The population’s rising disposable income has had a significant impact on the growing retail, service and real estate industries, as well as on the country’s lenders. Private consumption, one of the primary motors of domestic demand, grew at an average annual rate of 5.1% from 2001-11, according to data from the BCRP; in 2012 private consumption grew a further 5.8% and the central bank expected consumption to remain stable at a rate of 5.2% in 2013, according estimates from September 2013.

Consumer confidence was last reported at 59 points at the end of 2012. Consumer confidence above 50 is judged as “optimistic”, while marks below 50 are considered “pessimistic” – consumer confidence has not been pessimistic since January 2010.

Employment

Another widely used benchmark for economic growth and development is found in employment statistics. Mario Alberto Guerrero Corzo, a senior analyst at Scotiabank, told OBG, “Unemployment levels in Peru have remained relatively low for some time now.
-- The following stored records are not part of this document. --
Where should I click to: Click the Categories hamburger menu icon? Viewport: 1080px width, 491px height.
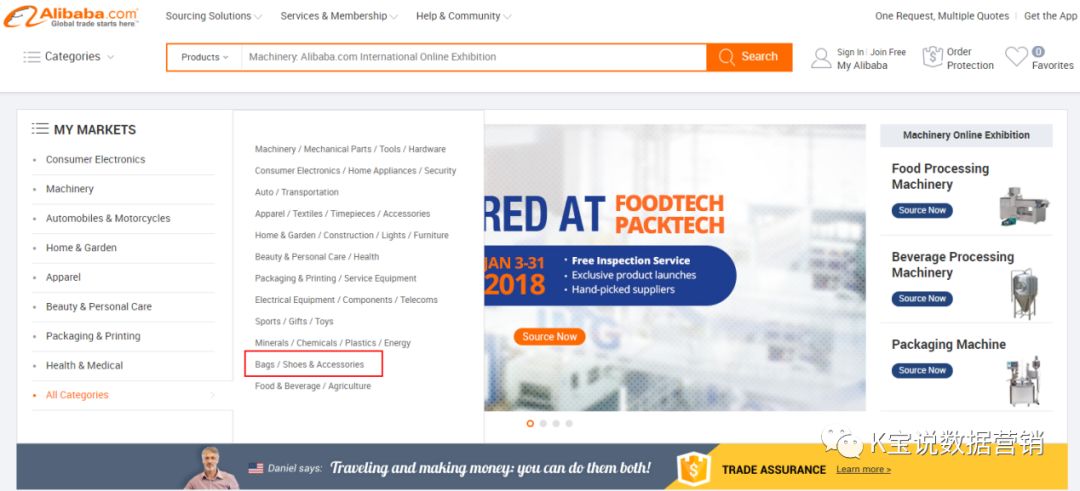[32, 57]
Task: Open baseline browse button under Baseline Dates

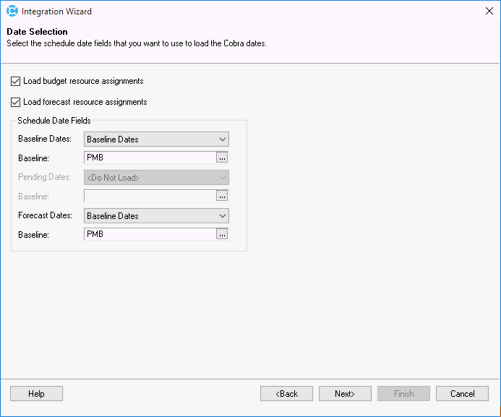Action: click(x=222, y=158)
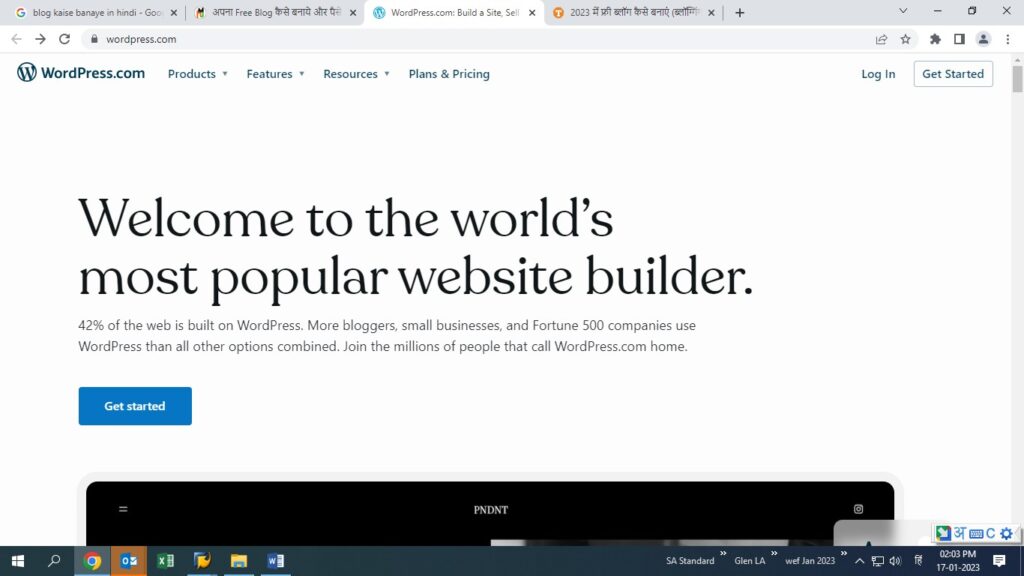Expand the Products dropdown menu

(197, 74)
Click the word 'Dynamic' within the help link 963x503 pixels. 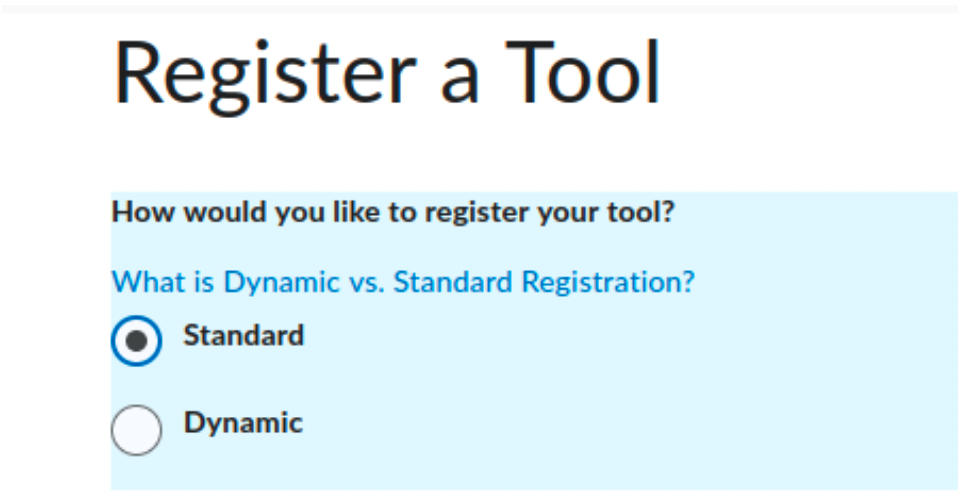281,283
It is our sub-employment and informal economy which have been major impediments to economic growth.” As in many areas of South America, the informal economy in Peru is significant, and estimates of its proportion in the wider economy range from 50-60% (see analysis).

Investment Climate

Both public and private investment continues to swell as mega-projects in mining, energy and infrastructure are being constructed all over the country. The investment portfolio of the nation’s mining sector is particularly hefty with an estimated $57.4bn destined for mining projects over the next decade.

Broken down by sector, 2012 foreign direct investment (FDI) capital contribution inflows were directed towards energy projects (31.87%), communications (31.64%), finance (27.46%), mining (6.77%) and construction (1.32%), according to data from ProInversión, the national investment promotion agency. While the central bank was registering a downward trend in FDI for 2013, a rise of 14% is expected in 2014.

Increased revenues have allowed government funds to be channelled into major infrastructure projects over the past 10 years. Public investment has risen from $3.6bn in 2007 to $10.4bn in 2012, with a projected $12.2bn in 2013, according to the MEF’s MMF 2014-16. Public investment has expanded at an average annual rate of 16.8% from 2005-11, while the BCRP reports it expanded 20.9% in 2012 after contracting 18% in 2011. As of September 2013, expansion is expected to slow to 20.1% in 2013, before dropping to 13.5% in 2014 and 10% in 2015. Public investment from 2005-11 was primarily funnelled into infrastructure projects, with transport projects receiving 29% of total public investment, followed by sanitation (18%), education (16%) and agriculture (11%), a trend likely to continue in the future.

Already announced private investment projects total $45.6bn for 2013-15, with the majority going into mining and energy projects, according to data from the BCRP. Indeed, $21.22bn worth of private investments will go into the mining sector over the next two years, while hydrocarbons will receive $6.78bn, followed by electricity ($5.27bn), industry ($2.72bn) and infrastructure ($2.3bn). After private investment expanded at 14.3% from 2005-11, including the 15.1% decline in 2009, it rose by 13.6% in 2012 and will increase at a more moderate pace of 8% between 2014 and 2016, according to BCRP forecasts.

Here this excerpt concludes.